Despite being a conservative and nominated to the Supreme Court by a Republican president, retiring Justice Anthony Kennedy has been the swing vote on the Supreme Court and sided numerous times with the liberal justices.
Kennedy has sided with his liberal colleagues on the court on issues such as gay rights, abortion, the death penalty, and affirmative action.
Gay rights
He wrote the majority opinion for the Supreme Court's landmark ruling in Obergefell v. Hodges, which legalized same-sex marriage across the country in 2015.

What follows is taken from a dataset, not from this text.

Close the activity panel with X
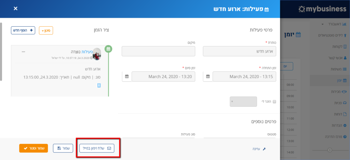Image resolution: width=350 pixels, height=160 pixels. pos(15,9)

"No union is more profound than marriage, for it embodies the highest ideals of love, fidelity, devotion, sacrifice, and family," he wrote in the majority opinion. "In forming a marital union, two people become something greater than once they were."
Abortion
Kennedy sided with the liberal justices again in 2016 in Whole Woman's Health v. Hellerstedt, striking down a Texas law limiting women's access to abortions. In a 5-3 decision, the Supreme Court ruled that the Texas law brought about an undue burden.

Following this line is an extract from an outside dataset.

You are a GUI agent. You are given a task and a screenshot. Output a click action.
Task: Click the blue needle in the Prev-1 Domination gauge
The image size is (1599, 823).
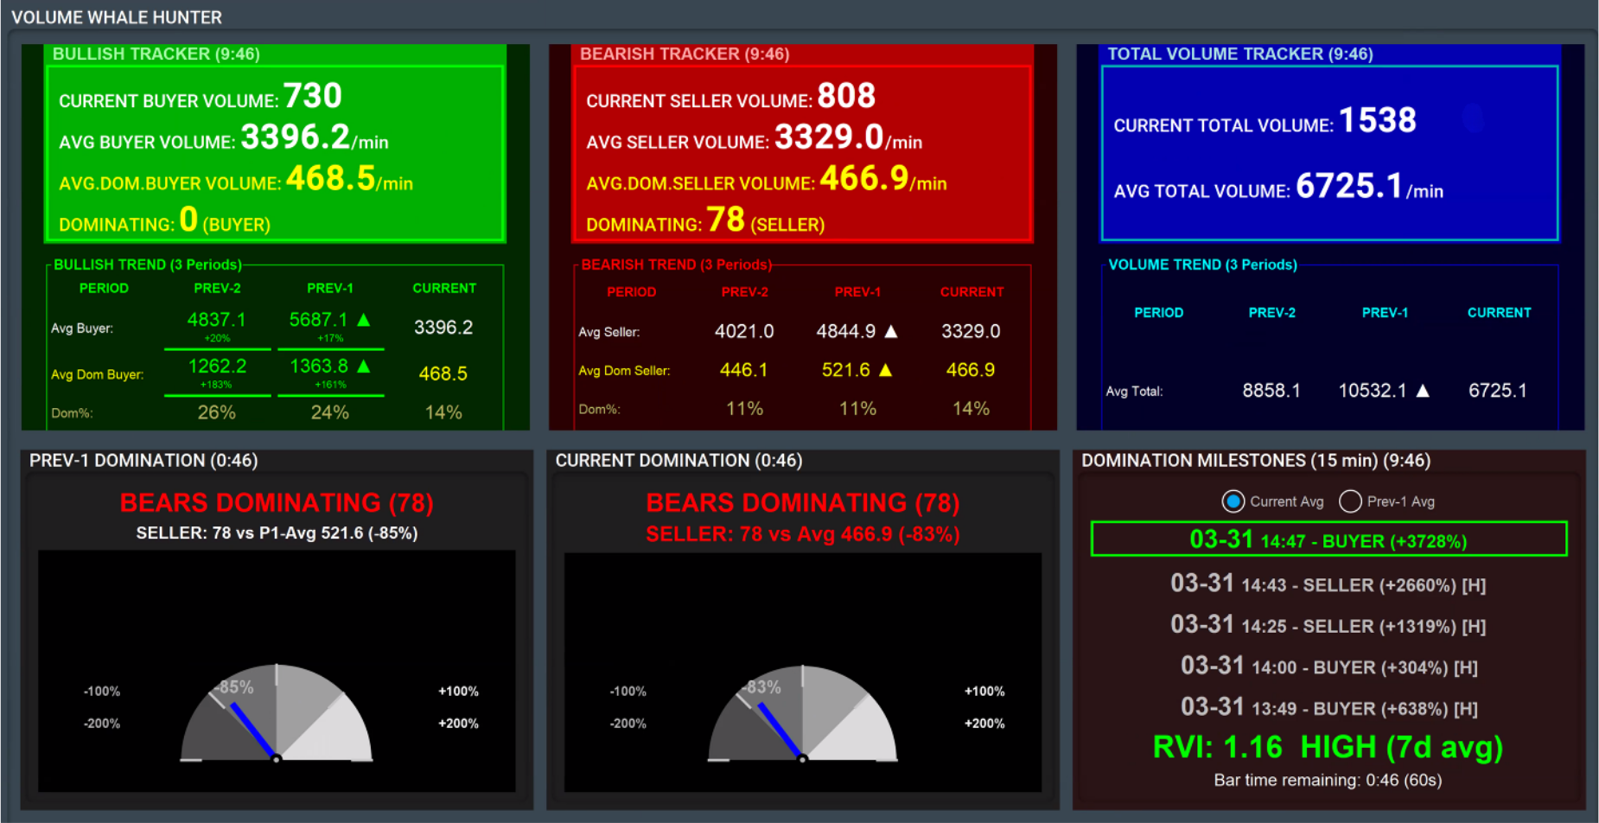pos(252,730)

Before that, Kennedy wrote the controlling opinion in 1992 in Planned Parenthood v. Casey to reaffirm the right to have an abortion and that laws prohibiting abortions are unconstitutional. In a 5-4 ruling, the court said that a provision of a Pennsylvania abortion law qualified as an undue burden.

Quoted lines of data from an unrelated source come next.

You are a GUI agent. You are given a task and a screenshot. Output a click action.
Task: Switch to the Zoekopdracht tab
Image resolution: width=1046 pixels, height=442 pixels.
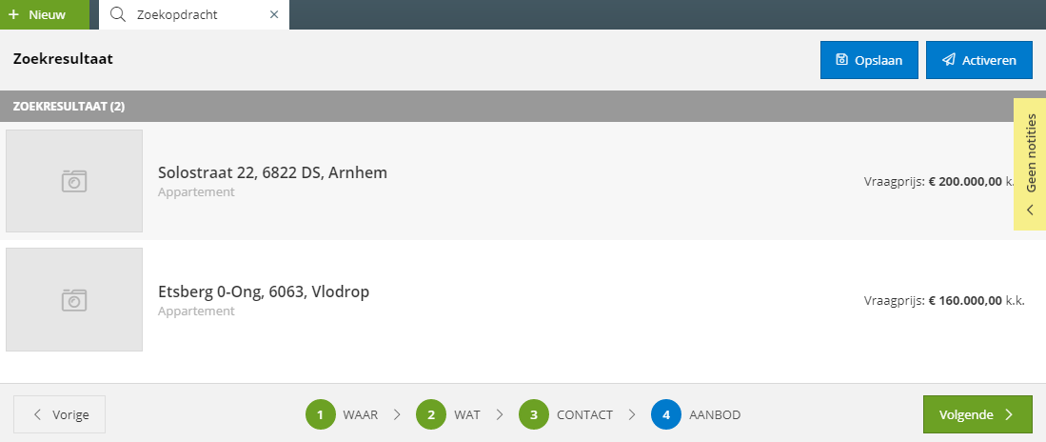click(177, 14)
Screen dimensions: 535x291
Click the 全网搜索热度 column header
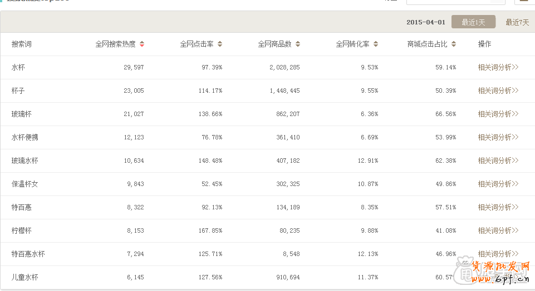[115, 44]
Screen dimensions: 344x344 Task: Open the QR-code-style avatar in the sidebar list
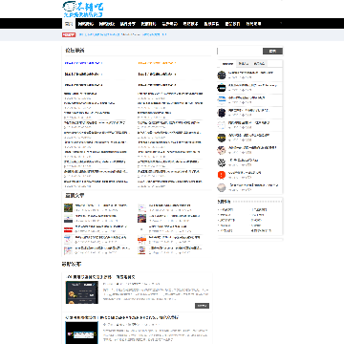[x=222, y=162]
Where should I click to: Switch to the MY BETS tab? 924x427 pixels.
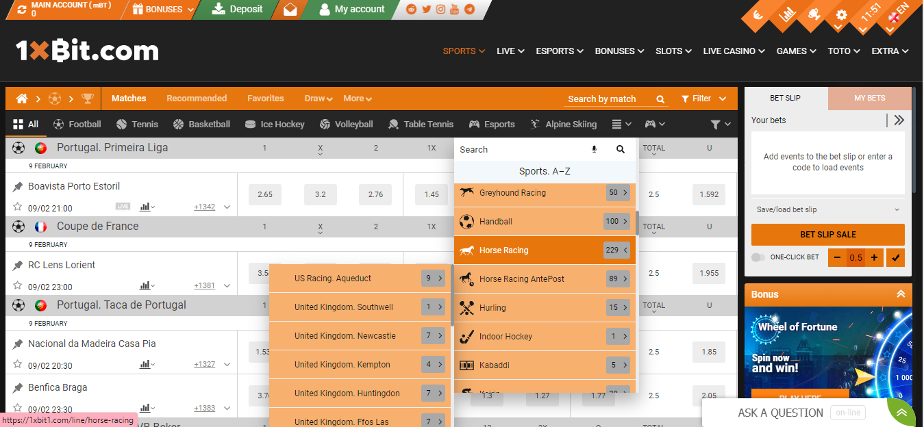(869, 98)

With the departure of Kennedy from the court, many fear that abortion rights could be on the ropes depending upon who President Donald Trump nominates.
Capital punishment
Kennedy joined the liberal justices in the majority in 2008 in Kennedy v. Louisiana, ruling in a 5-4 decision that capital punishment was unconstitutional for crimes other than murder.
Writing in the majority, Kennedy said there was "a distinction between intentional first-degree murder on the one hand and nonhomicide crimes against individual persons."
Six years later in 2014, Kennedy sided with the liberal justices once again on the issue of death penalty in the case Hall v. Florida. In a 5-4 decision, the court ruled that Florida's law of deciding which mentally ill people could be withheld from capital punishment was too strict.
"The death penalty is the gravest sentence our society may impose," Kennedy wrote in the majority. "Persons facing that most severe sanction must have a fair opportunity to show that the Constitution prohibits their execution. Florida's law contravenes our nation's commitment to dignity and its duty to teach human decency as the mark of a civilized world."
Affirmative action
Whole Woman's Health v. Hellerstedt was not the only case in 2016 in which Kennedy joined his liberal colleagues in the majority. In a 4-3 decision, the Supreme Court ruled in Fisher v. University of Texas to uphold affirmative action in college admissions and deny a challenge to an admissions program at the University of Texas.
It was the first time that Kennedy voted to uphold an affirmative action program, as the court sided with the university's admissions program to consider race as a factor as lawful under the Equal Protection Clause of the 14th Amendment.
"Privileging one characteristic above all others does not lead to a diverse student body," Kennedy wrote in the majority opinion. "Indeed, to compel universities to admit students based on class rank alone is in deep tension with the goal of educational diversity as this Court's cases have defined it."